Respiré hondo, creé la luz fantasma e hice que se deslizara hasta el centro del pentagrama. Ajusté la luz y me puse a leer el conjuro que llevaba apuntado en el bloc de notas. La fórmula original ocupaba cuatro páginas manuscritas, pero, con la ayuda de Nightingale, había logrado abreviarla.

—Nicholas Wallpenny —dije—, oye mi voz, acepta mis obsequios, álzate y conviértete.

Y, de pronto, ya estaba allí, con la mirada suspicaz de siempre.

—Supe que eras especial desde el primer momento en el que te vi —dijo—. Tu superior no está cerca, ¿verdad?

—Está allí —afirmé—. Al otro lado de la puerta principal.

—Pues que no se mueva de allí —ordenó Nicholas—. Tenía razón en lo que te dije sobre el caballero autor del asesinato, ¿a que sí?

—Creemos que se trata del espíritu de Pulcinella —le dije yo.

—¿Qué dices que creéis? —exclamó Nicholas—. ¿El señor Punch? Creo que te has tomado una de más. Estás curda.

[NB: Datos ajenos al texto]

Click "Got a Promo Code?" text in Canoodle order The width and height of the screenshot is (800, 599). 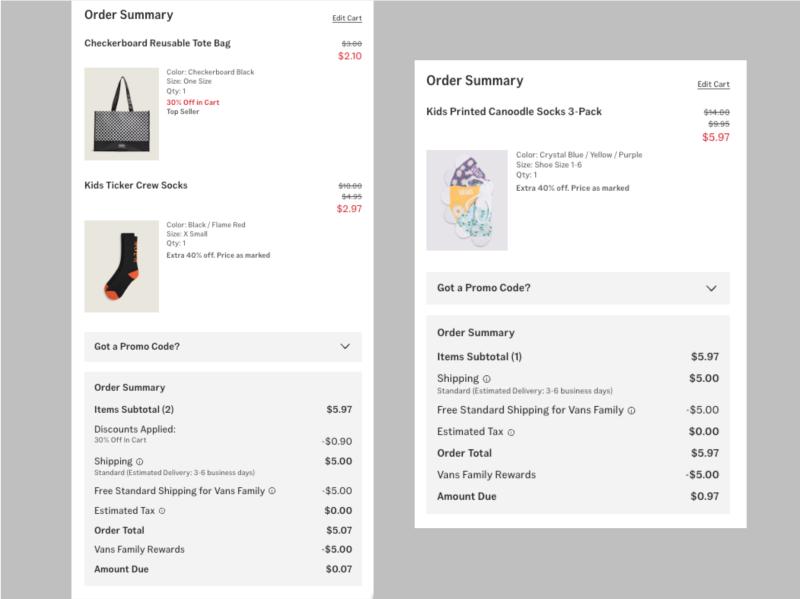coord(483,288)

—Anoche me pediste ayuda —le repliqué.

—¿Ah, sí? —preguntó Nicholas—. Pero entonces tendría que considerarme un soplón y un malsín, y que no se diga que Nicholas Wallpenny ha mandado a alguien a la trena, no vaya a ser que los castigadores vengan por mí. —Me lanzó una mirada muy expresiva. «Malsín» es una palabra antigua para referirse a los delatores, y lo más probable es que «castigadores» fuese una palabra de jerga para referirse a los hombres a quienes se contrataba para que dieran palizas a… probablemente a los «malsines».

—Ahora me quedo más tranquilo —dije—. ¿Qué tal… te sienta estar muerto?

—Pues muy bien —dijo Nicholas—. No puedo quejarme. La verdad es que ahora ya no hay tanta gente como antes. Como esto es la iglesia de los Actores y tal, no nos faltan distracciones durante la noche. Si hasta de vez en cuando hemos tenido artistas invitados que han actuado aquí para nuestra edificación. Vino el famoso Henry Pyke —se escribe con y griega—, ¿sabes?, es un hombre muy particular. Su nariz larga lo hace popular entre las señoras.

No me gustaba el aspecto de Nicholas: tenso, nervioso, a punto de ponerse a sudar, si aún hubiese podido. Sentí la tentación de marcharme, pero la cruel realidad es que los informantes, vivos o muertos, están para sacarles provecho siempre que sea necesario.